[WRITTEN TASK] Collect every line of the listing below that contains the string "agent", treating uppercase and lowercase as distinct.

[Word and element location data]
┌────────

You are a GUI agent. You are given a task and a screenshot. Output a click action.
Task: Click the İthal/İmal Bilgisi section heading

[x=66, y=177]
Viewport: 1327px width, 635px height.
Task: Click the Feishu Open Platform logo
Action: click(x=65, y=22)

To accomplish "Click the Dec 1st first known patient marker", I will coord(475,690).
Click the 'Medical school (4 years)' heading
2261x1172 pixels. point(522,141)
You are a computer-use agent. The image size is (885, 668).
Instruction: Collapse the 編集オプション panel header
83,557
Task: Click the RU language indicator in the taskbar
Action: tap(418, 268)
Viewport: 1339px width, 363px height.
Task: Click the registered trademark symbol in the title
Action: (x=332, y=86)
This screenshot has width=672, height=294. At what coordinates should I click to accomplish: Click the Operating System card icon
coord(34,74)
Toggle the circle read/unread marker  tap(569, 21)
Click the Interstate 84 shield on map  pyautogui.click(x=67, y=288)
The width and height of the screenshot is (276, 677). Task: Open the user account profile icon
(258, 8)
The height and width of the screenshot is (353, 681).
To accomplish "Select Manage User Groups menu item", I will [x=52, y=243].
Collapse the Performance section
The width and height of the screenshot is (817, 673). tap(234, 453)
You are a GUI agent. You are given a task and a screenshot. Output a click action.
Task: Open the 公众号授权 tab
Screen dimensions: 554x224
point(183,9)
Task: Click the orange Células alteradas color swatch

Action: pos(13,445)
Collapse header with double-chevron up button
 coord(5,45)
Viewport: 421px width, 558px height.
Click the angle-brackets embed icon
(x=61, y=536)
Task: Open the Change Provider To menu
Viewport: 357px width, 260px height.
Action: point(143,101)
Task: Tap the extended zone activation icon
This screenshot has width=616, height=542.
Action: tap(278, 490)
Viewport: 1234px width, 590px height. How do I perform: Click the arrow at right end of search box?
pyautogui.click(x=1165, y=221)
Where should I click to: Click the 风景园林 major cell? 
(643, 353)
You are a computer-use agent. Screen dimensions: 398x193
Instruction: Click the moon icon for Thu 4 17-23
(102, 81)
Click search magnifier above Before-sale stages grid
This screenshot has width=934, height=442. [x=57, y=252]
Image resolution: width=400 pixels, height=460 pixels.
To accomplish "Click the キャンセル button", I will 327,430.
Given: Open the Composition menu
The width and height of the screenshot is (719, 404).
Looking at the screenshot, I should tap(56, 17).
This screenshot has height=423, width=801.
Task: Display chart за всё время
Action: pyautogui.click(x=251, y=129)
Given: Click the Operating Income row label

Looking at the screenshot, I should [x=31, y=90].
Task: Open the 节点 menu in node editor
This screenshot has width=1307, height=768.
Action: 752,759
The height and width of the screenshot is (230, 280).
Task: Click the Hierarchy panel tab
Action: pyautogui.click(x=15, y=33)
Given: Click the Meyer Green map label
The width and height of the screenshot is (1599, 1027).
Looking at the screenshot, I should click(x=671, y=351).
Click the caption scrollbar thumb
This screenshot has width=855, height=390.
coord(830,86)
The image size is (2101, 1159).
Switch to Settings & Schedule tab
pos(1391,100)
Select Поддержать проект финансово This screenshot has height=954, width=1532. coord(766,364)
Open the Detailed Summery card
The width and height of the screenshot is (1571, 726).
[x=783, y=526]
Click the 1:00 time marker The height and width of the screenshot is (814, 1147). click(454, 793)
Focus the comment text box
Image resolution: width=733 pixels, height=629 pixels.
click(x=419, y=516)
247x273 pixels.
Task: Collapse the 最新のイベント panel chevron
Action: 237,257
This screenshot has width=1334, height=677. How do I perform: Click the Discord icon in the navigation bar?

└────────

[TASK RESPONSE]
You are a GUI agent. You are given a task and a screenshot. Output a click action.
You are a computer-use agent. The image size is (885, 668).
You are a GUI agent. You are given a task and a screenshot. Output a click action.
You are a computer-use agent. Screen dimensions: 398x193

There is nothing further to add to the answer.